4.23.2012

a nice little weekend...

Isn't it great when you have a fabulous weekend?!  Ours was a perfect combination of relaxation and fun!  Here are some of the highlights: 

shopping with a friend's discount

lots of reading

getting to bed early

cleaning the house/yard work

reconnecting with friends who we haven't seen in a long time

cheering on a friend's band and LOVING their music

running into friends unexpectedly

helping out some traveling friends

a fabulous planning session for the best baby shower ever

a couple's massage

yummy crepes

good talks with my honey

At first glance, it may seems like a lot, but it was a perfect weekend for so many different reasons.  Each thing on the list is a little thing that made me happy this weekend and makes me look forward to future weekends.  Gotta give some props to the weekends!  Here's hoping you had a great weekend as well!  






4.07.2012

tribute to Andy...

My husband is my favorite person on this planet and his birthday is today! Here are some of the reasons why he is #1 in my book:



he is VERY handsome and sexy
he loves working with kids and is damn good at it
he genuinely cares about people
he sings silly songs
he makes up new nicknames for our dog every day

he knows when something is bothering me and makes me talk about whatever it is

he makes me feel special
he is extremely patient
he is always learning something new about the world or himself
he can talk to anyone
he makes me laugh A LOT

family is important to him (his and mine)
he loves to travel
he doesn't freak out when I cry and knows exactly what I need
he keeps me calm
sometimes he cries too

he loves Sci-Fi and Fantasy genres
he reads as much as I do or more
he finds great music
he does his research
he is SUPER smart

he is an amazing cook
he teaches me about history
he knows me better than I do
he is filled with passion
he was willing to move to Denver and stay here


I feel safe with him

he recognizes my strengths (and reminds me of them when I have forgotten)

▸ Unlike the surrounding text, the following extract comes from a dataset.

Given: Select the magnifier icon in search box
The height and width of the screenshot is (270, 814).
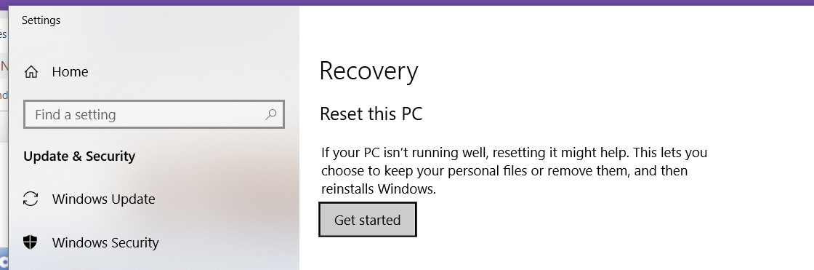Looking at the screenshot, I should [270, 114].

There are so many wonderful things about Andy and I know that I am forgetting a bunch that could be on this list. I find myself more in love with him with each day that we are together and I thank the universe that he is here, is by my side, and chooses me to take on life with.  

Happy Birthday to my amazing husband, companion, best friend, lover, and overall favorite person!  I love you with everything that I am!



4.02.2012

massage therapy...

I am a lucky girl and have recently had multiple massages.  I got a gift card to Massage Envy for my birthday and I was ecstatic to start reaping the benefits!  When I showed up to my first massage, they told me that I would be able to get three for the amount of my gift card (I went in thinking I would only get two).  They also told me that I had to use them by May...I think I can handle that!

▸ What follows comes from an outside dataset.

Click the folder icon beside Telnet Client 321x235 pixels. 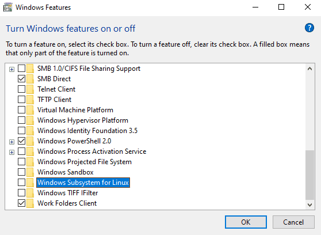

I knew that my body would feel better after my massages, but I didn't realize that my mind would also be cleared and more focused.  The first massage therapist I got was Isabel who was from Mexico.  She had a cute little accent and was very chatty.  I usually don't like that during a massage, but she had some interesting things to say.  After I told her about my multiple miscarriages, she filled the room with many words of encouragement.  I have had my share of these kind words from many people, but she had different things to say that I hadn't heard yet (or I had chose not to listen to).  I needed to hear what she had to say.  Even though I am not a super religious person (that is a whole different post), she said some things about God that stuck with me.  She also had this to say, which really made me think and I have repeated her words over and over again in my head since that day...   


"Don't be anxious, be grateful."


What simple words they were for her to give me, yet they have meant so much more to me than she will  probably ever know.  Every time that I have a worry enter my mind about us getting pregnant, I think of these words and it instantly calms me down.  I have so many things to be grateful for and feeling anxious has started to become toxic.  So, from now on when I feel myself getting anxious, I am going to say this quote to myself and bring on the gratefulness.      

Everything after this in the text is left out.